Thiago conta que a matriz procurou projetos em todo o mundo, mas escolheu o Brasil.
“É um investimento que acredita no potencial do Brasil, que são talvez os projetos mais bem ranqueados do mundo, porque o país, além das reservas, tem uma matriz energética limpa e capacidade de oferecer tecnologia e ambiente de negócios”.
O projeto ainda está em fase de desenvolvimento, mas já captou mais de R$ 250 milhões e projeta o início da operação em até 3 anos.
Em Poços de Caldas, o projeto Colossus, da também australiana Viridis Mining, pretende explorar reservas de argilas iônicas ricas em neomídio, praseomídio, térbio e disprósio, elementos essenciais para a fabricação de imãs permanentes, usados em turbinas eólicas, sistemas de defesa e veículos elétricos, entre outras aplicações.
A expectativa é de que a planta esteja produzindo até 15% da produção mundial desses elementos até 2028.
Klaus Petersen, country manager da Viridis afirma:
“Vai ser um empreendimento de classe mundial, com padrões de sustentabilidade para o mundo todo.
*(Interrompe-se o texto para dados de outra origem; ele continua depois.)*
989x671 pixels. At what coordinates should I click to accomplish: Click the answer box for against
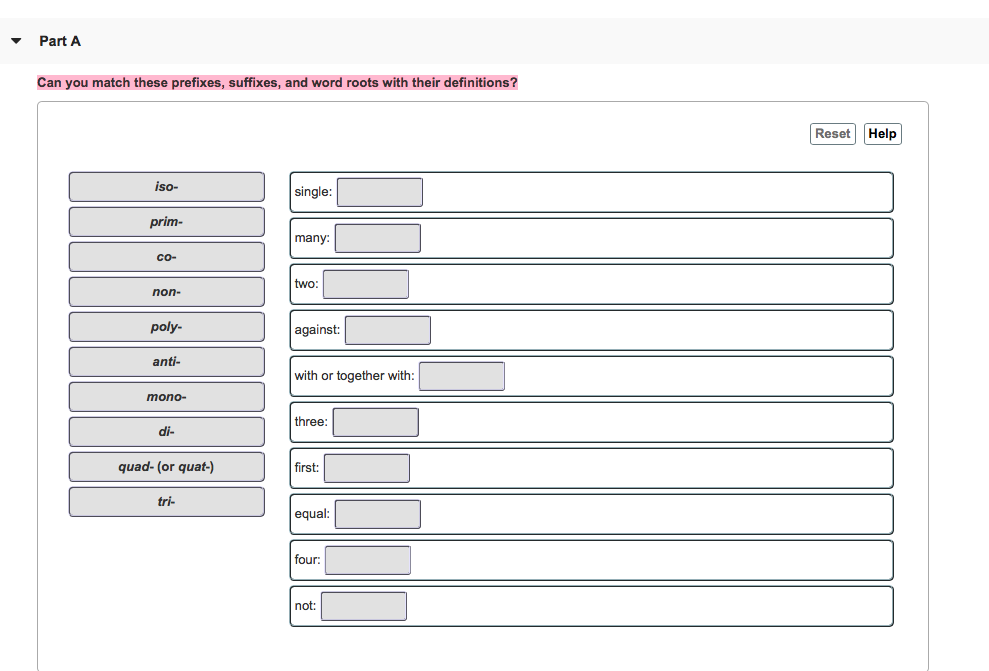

É um projeto elétrico com 100% de energia renovável”.
Klaus conta ainda que “a companhia pretende inaugurar em 2027 uma planta de reciclagem de imãs de terras-raras que recupera o óxido de terras-raras de equipamentos descartados, como uma máquina de ressonância ou uma turbina fora de uso. Vai ser uma réplica exata de uma planta de parceiros que já funciona na Irlanda“.
Em Araçuaí, a Companhia Brasileira de Lítio (CBL), em operação desde 1985, se prepara para um novo momento na economia mundial, e pretende triplicar a capacidade de sua refinaria de lítio, que produz anualmente 2 mil toneladas e é atualmente a única refinaria do mundo fora da China a chegar no nível de pureza necessário para a fabricação de baterias para carros elétricos. Wison Brumer, integrante do conselho de administração da empresa, conta que um investidor indiano injetou cerca de US$ 40 milhões para se tornar sócio do projeto.
“Por que os indianos se interessam em participar desse processo? É simples, é a geopolítica.
É a discussão para ter uma menor dependência da China”.
Brumer disse, em relação à mina, que é subterrânea, que foi feita uma pesquisa que revelou uma reserva de 21 milhões de toneladas, o que pode levar a empresa a chegar a 200 mil toneladas de produção, garantindo a perenização da companhia”.